This link is ONLY for the philosophical buffs. I did try to wrap my head around it but I have enclosed a quick summary below.
The Nooscope is a cartography of the limits of artificial intelligence, intended as a provocation to both computer science and the humanities. Any map is a partial perspective, a way to provoke debate. Similarly, this map is a manifesto — of AI dissidents. Its main purpose is to challenge the mystifications of artificial intelligence. First, as a technical definition of intelligence and, second, as a political form that would be autonomous from society and the humanThe Nooscope Manifested
- The modern project to mechanise human reason has clearly mutated, in the 21st century, into a corporate regime of knowledge extractivism and epistemic colonialism.
- This is unsurprising, since machine learning algorithms are the most powerful algorithms for information compression.
- The purpose of the Nooscope map is to secularize AI from the ideological status of ‘intelligent machine’ to one of knowledge instrument.

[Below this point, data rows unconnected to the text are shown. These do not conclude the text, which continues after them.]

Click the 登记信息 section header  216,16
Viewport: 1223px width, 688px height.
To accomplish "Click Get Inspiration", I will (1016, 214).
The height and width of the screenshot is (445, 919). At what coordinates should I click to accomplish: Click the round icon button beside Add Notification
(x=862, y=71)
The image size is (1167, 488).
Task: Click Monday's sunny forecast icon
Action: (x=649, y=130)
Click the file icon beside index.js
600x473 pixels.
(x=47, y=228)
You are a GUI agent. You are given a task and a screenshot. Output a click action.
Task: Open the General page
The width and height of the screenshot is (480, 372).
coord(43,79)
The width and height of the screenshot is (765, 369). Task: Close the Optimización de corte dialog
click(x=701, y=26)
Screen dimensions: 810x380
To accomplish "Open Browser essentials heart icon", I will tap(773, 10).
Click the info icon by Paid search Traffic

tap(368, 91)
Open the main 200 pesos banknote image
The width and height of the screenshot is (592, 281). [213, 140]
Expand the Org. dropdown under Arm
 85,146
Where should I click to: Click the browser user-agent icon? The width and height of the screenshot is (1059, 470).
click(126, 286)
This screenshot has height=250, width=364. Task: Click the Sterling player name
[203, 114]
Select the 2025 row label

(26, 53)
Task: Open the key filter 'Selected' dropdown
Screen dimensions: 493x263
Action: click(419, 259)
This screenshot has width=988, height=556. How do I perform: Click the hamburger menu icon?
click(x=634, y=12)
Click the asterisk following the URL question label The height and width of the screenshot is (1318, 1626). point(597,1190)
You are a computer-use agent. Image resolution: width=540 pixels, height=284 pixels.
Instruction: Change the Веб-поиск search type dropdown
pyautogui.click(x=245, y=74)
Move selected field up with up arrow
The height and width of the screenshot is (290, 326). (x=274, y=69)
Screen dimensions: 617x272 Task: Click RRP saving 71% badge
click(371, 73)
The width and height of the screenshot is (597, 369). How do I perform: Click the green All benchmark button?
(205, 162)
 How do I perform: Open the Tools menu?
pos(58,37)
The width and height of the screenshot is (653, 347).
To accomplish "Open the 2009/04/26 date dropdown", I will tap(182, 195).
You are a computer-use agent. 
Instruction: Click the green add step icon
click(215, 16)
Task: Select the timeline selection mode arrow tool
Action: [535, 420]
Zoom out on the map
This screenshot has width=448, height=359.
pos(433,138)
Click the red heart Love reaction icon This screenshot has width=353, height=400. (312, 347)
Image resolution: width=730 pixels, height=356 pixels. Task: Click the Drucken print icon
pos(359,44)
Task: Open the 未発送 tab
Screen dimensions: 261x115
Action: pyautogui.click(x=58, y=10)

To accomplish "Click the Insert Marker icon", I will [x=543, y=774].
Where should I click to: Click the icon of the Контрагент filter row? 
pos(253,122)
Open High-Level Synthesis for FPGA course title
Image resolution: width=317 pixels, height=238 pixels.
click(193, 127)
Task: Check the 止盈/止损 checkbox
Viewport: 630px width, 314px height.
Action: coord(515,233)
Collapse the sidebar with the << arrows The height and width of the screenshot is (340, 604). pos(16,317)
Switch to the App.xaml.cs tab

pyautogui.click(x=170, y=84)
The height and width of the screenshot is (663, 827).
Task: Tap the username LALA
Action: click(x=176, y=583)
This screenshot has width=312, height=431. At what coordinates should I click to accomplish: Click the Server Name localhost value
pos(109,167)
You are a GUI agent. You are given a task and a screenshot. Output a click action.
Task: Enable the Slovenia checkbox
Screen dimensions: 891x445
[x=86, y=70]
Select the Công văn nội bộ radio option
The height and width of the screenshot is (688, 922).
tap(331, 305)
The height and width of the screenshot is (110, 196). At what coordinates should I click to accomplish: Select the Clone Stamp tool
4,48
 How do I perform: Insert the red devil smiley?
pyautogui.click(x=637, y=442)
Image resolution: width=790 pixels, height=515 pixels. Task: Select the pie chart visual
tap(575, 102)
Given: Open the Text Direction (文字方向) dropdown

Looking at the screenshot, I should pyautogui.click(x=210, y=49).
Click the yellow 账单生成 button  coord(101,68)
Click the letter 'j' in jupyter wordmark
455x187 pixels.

Rather than evoking legends of alien cognition, it is more reasonable to consider machine learning as an instrument of knowledge magnification that helps to perceive features, patterns, and correlations through vast spaces of data beyond human reach.
- In the history of science and technology, this is no news: it has already been pursued by optical instruments throughout the histories of astronomy and medicine.
- In the tradition of science, machine learning is just a Nooscope, an instrument to see and navigate the space of knowledge (from the Greek skopein ‘to examine, look’ and noos ‘knowledge’).
- Borrowing the idea from Gottfried Wilhelm Leibniz, the Nooscope diagram applies the analogy of optical media to the structure of all machine learning apparatuses.
- Machine learning is not the ultimate form of intelligence.
In the same way that the lenses of microscopes and telescopes are never perfectly curvilinear and smooth, the logical lenses of machine learning embody faults and biases.
- This is generally known as the debate on bias in AI, but the political implications of the logical form of machine learning are deeper.
This diagram manifesto is another way to say that AI, the king of computation (patriarchal fantasy of mechanised knowledge, ‘master algorithm’ and alpha machine) is naked.
- The assembly line of machine learning: Data, Algorithm, Model.
As an instrument of knowledge, machine learning is composed of an object to be observed (training dataset), an instrument of observation (learning algorithm) and a final representation (statistical model)
- The assemblage of these three elements is proposed here as a spurious and baroque diagram of machine learning, extravagantly termed Nooscope.
- Staying with the analogy of optical media, the information flow of machine learning is like a light beam that is projected by the training data, compressed by the algorithm and diffracted towards the world by the lens of the statistical model.
- The Nooscope diagram aims to illustrate two sides of machine learning at the same time: how it works and how it fails — enumerating its main components, as well as the broad spectrum of errors, limitations, approximations, biases, faults, fallacies and vulnerabilities that are native to its paradigm.
- This double operation stresses that AI is not a monolithic paradigm of rationality but a spurious architecture made of adapting techniques and tricks.
- In the Nooscope diagram the essential components of machine learning are represented at the centre, human biases and interventions on the left, and technical biases and limitations on the right.